Several limitations of this study should be considered. First, our findings are based on a population from a single centre, and should be verified in other larger populations. Second, this is a cross-sectional analysis, which limits the temporal interpretation of predictive measurements. Third, we only measured baseline LDL-C:HDL-C ratio, and the relations between LDL-C:HDL-C ratio changes and outcomes could not be ascertained. In future studies, LDL-C:HDL-C ratio during the follow-up period should also be examined. Fourth, the absence of a health control group should be considered as the main constraint of our study. Whether the results can be applied to general obese population remains to be investigated. Finally, statins are known to affect changes in the LDL-C:HDL-C ratio.44 About 10% participants had taken statin medication in our study, so we cannot evaluate its influence on lipid ratio changes and the progression of CCAP.
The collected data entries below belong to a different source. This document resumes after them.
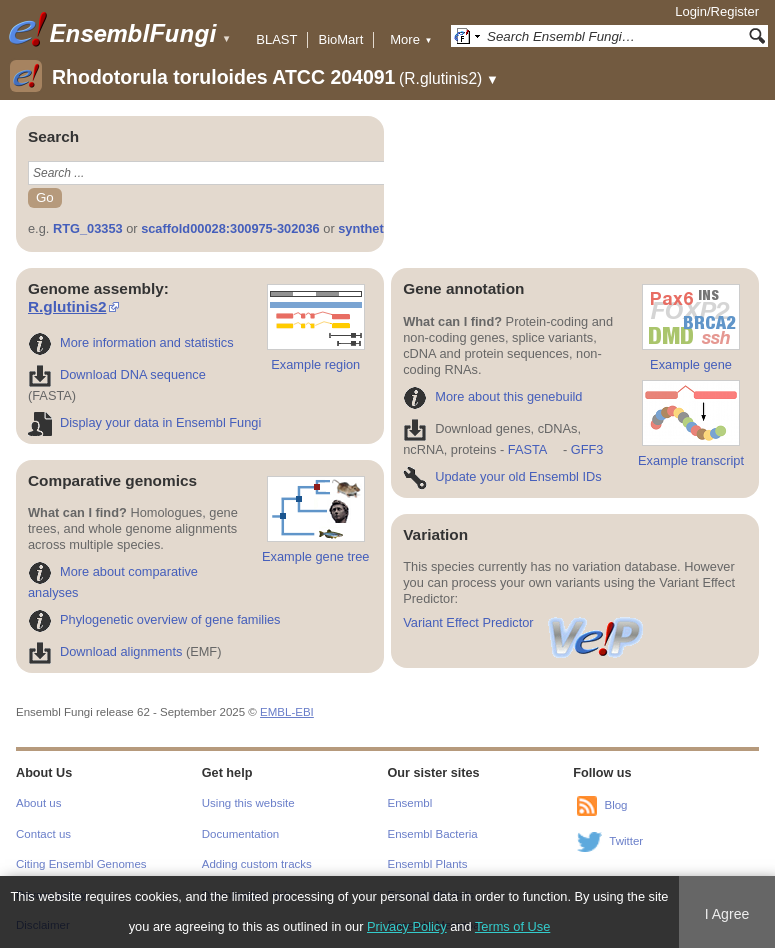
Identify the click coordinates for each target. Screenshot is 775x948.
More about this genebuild (492, 396)
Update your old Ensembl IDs (502, 476)
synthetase (371, 228)
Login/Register (717, 11)
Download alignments (105, 651)
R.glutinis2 (67, 306)
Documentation (240, 834)
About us (38, 803)
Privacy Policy (407, 926)
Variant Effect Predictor (524, 622)
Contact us (43, 834)
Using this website (248, 803)
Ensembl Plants (428, 864)
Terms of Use (512, 926)
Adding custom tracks (257, 864)
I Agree (727, 914)
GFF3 (586, 449)
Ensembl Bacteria (433, 834)
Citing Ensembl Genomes (81, 864)
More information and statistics (131, 342)
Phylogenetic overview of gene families (154, 619)
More (411, 39)
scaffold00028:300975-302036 (230, 228)
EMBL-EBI (287, 712)
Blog (615, 806)
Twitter (626, 842)
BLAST (276, 39)
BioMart (340, 39)
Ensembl (410, 803)
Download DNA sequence (117, 374)
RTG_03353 (88, 228)
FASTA (527, 449)
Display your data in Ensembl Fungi (144, 422)
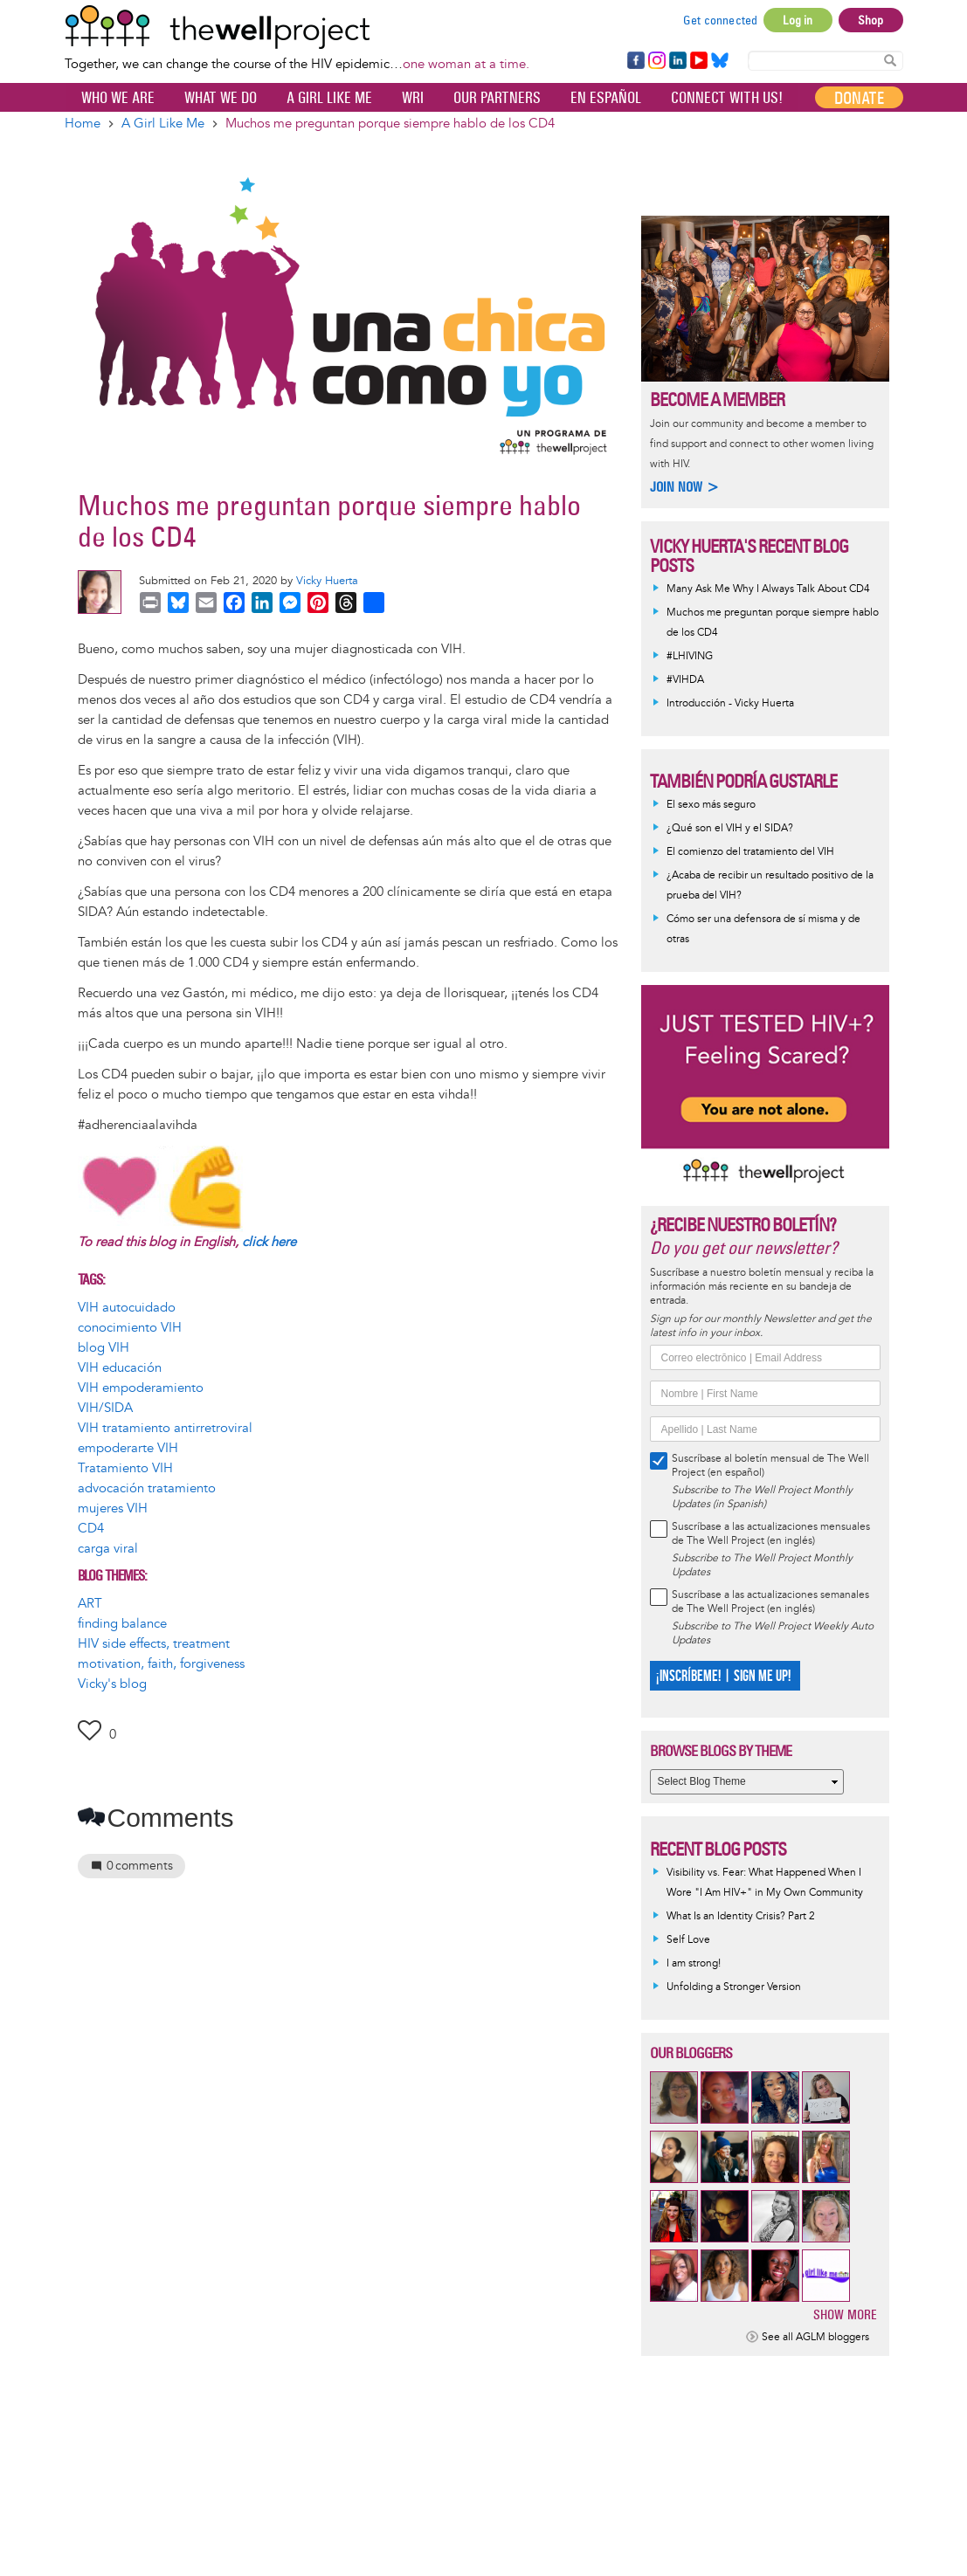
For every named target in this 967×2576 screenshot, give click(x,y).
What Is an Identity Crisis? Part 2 (741, 1916)
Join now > (685, 487)
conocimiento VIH (130, 1327)
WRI (413, 97)
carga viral (108, 1548)
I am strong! (694, 1963)
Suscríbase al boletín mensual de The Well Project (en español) (770, 1465)
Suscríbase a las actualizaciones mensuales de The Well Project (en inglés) (771, 1533)
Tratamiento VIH (125, 1468)
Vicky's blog (112, 1684)
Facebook (635, 61)
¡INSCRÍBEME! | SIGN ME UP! (723, 1676)
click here (269, 1242)
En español (605, 97)
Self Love (688, 1939)
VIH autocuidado (127, 1307)
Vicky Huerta (327, 581)
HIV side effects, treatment (154, 1644)
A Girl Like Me (329, 97)
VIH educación (120, 1368)
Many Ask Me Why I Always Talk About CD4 (768, 589)
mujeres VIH (113, 1508)
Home (82, 123)
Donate (859, 97)
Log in (797, 20)
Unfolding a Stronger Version (734, 1987)
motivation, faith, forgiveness (161, 1664)
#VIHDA (685, 679)
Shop (871, 20)
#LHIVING (690, 656)
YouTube (697, 61)
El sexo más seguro (711, 804)
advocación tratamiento (147, 1488)
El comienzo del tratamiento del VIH (750, 851)
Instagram (656, 61)
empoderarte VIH (128, 1448)
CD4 (91, 1528)
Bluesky (720, 61)
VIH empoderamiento (141, 1388)
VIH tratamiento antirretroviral (165, 1428)
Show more (845, 2314)
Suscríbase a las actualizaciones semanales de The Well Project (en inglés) (770, 1601)
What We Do (220, 97)
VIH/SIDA (105, 1408)
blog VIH (103, 1348)
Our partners (497, 97)
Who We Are (118, 97)
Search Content (890, 60)
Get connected (720, 20)
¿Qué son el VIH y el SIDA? (730, 828)
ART (90, 1603)
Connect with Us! (727, 97)
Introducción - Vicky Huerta (730, 703)
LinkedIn (678, 61)
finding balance (122, 1623)
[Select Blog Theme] (747, 1781)
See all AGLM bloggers (815, 2337)
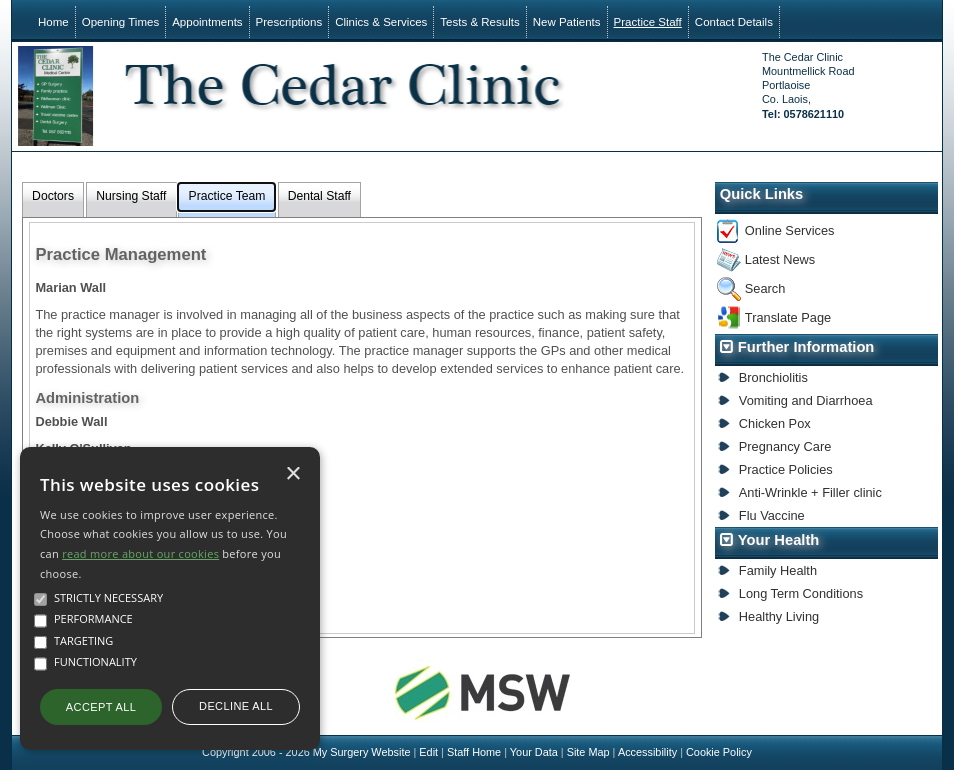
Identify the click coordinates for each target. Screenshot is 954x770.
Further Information (806, 347)
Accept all (101, 707)
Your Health (779, 540)
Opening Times (120, 22)
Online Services (790, 230)
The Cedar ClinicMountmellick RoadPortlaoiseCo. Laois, (808, 85)
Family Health (778, 570)
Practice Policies (786, 469)
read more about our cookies (140, 553)
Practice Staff (648, 22)
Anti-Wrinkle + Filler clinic (810, 492)
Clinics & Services (381, 22)
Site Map (588, 752)
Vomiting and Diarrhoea (806, 400)
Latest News (780, 259)
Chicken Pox (775, 423)
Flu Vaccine (772, 515)
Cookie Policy (719, 752)
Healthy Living (779, 616)
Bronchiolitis (773, 377)
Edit (428, 752)
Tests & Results (479, 22)
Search (765, 288)
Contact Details (734, 22)
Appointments (207, 22)
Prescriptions (289, 22)
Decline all (236, 706)
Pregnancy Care (785, 446)
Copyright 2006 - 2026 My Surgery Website (306, 752)
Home (53, 22)
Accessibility (647, 752)
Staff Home (474, 752)
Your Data (534, 752)
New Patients (567, 22)
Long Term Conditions (801, 593)
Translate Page (788, 317)
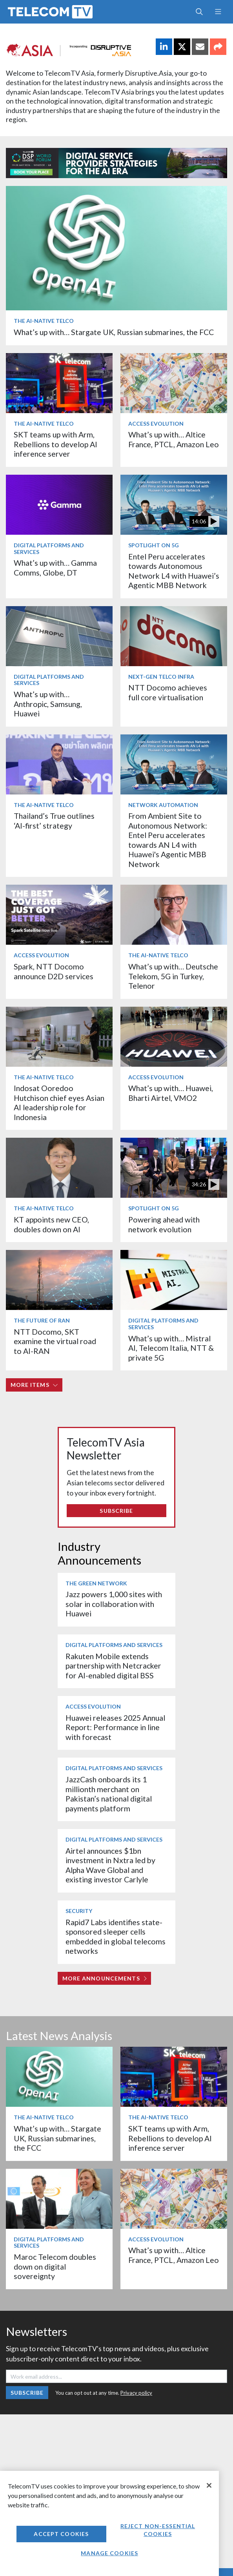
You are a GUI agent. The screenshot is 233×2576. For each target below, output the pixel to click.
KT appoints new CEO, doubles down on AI (51, 1224)
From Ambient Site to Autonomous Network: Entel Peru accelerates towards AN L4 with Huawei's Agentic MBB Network (167, 839)
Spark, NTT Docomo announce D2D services (53, 971)
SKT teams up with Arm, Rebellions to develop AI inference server (55, 444)
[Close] (209, 2485)
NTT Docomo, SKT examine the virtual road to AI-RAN (55, 1341)
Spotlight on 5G (153, 545)
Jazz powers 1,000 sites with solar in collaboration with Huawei (114, 1604)
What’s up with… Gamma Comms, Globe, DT (55, 567)
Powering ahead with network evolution (164, 1224)
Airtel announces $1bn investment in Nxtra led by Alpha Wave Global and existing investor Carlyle (110, 1865)
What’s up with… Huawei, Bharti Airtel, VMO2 (170, 1093)
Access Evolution (156, 423)
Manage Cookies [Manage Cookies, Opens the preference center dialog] (109, 2553)
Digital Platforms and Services (49, 548)
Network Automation (163, 805)
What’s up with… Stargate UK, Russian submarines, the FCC (114, 332)
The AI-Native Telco (44, 320)
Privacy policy (136, 2393)
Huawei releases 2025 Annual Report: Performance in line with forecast (115, 1727)
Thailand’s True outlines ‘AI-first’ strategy (54, 820)
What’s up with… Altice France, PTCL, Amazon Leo (173, 439)
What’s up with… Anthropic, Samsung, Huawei (48, 704)
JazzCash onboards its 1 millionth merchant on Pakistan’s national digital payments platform (109, 1794)
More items (34, 1384)
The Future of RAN (42, 1320)
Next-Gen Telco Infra (161, 676)
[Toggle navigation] (218, 12)
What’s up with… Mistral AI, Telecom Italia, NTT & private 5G (171, 1348)
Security (79, 1910)
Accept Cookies (61, 2533)
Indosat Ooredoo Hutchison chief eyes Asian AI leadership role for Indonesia (59, 1102)
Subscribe (116, 1510)
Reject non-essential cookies (157, 2530)
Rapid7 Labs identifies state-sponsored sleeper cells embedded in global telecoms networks (116, 1936)
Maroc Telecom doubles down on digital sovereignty (55, 2266)
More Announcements (104, 1978)
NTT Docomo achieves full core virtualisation (167, 692)
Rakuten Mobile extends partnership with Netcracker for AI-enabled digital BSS (113, 1666)
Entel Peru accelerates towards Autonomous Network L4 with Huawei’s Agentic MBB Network (173, 571)
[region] (109, 2523)
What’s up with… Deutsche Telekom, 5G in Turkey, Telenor (173, 976)
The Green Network (96, 1583)
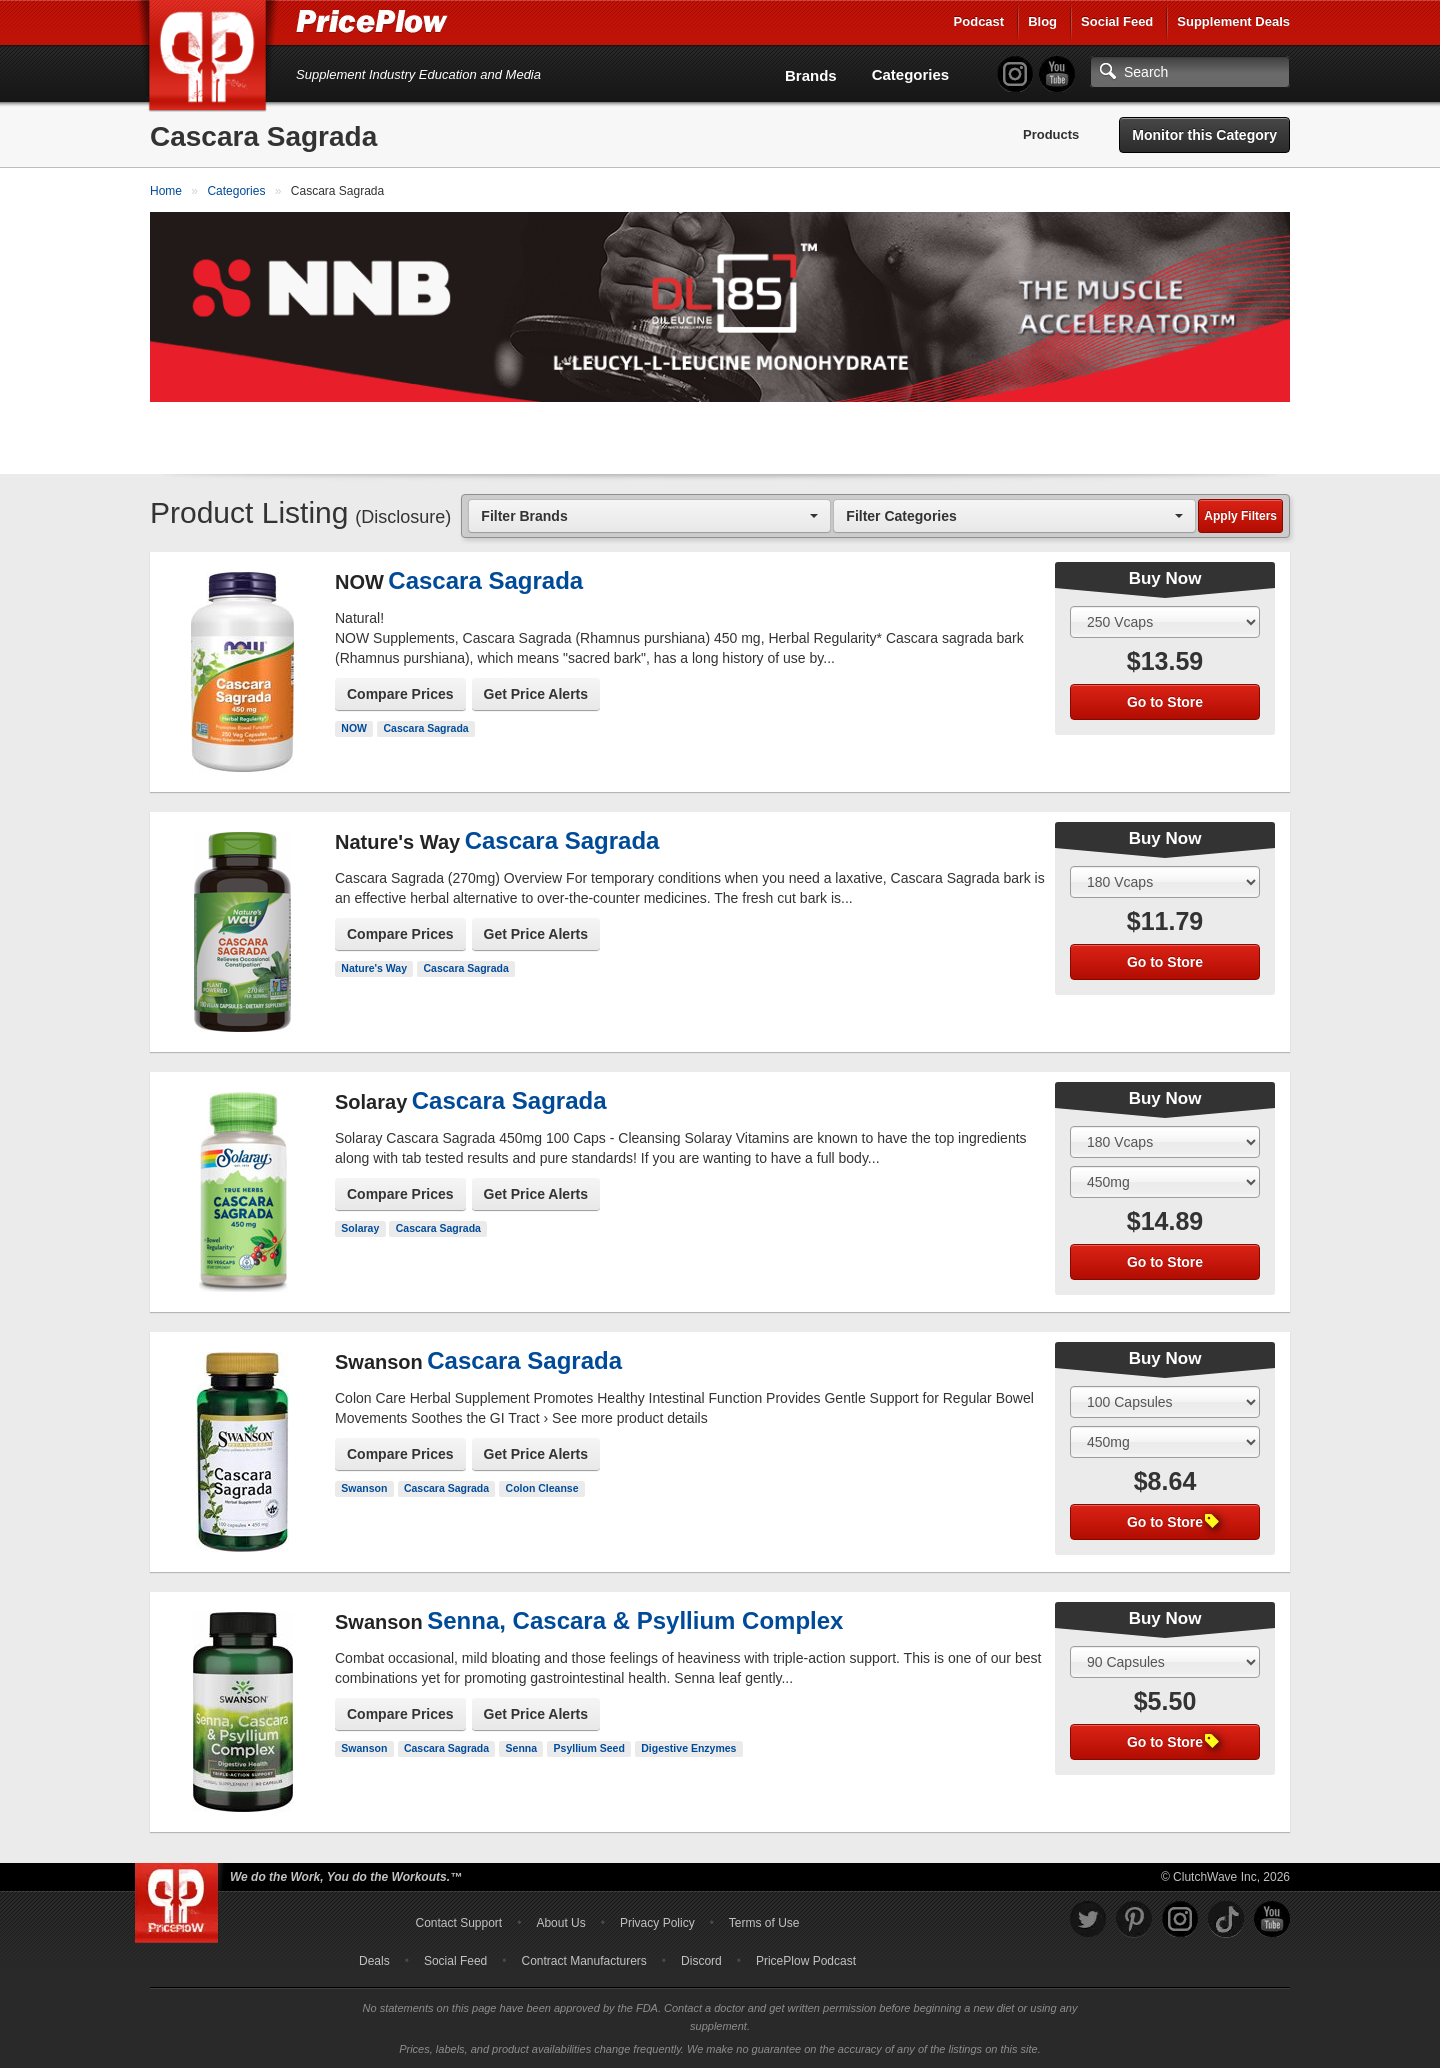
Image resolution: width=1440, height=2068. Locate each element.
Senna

In summary, our study demonstrated that high LDL-C:HDL-C ratio is independently associated with increased risk of CCAP among Uygur obese adults in Xinjiang, China. LDL-C:HDL-C ratio may help identify obese individuals who are at high risk of CCAP and who may benefit from intensive LDL-lowering therapy. Further studies are needed to investigate the predictive value of LDL-C:HDL-C ratio in the development of carotid plaque components.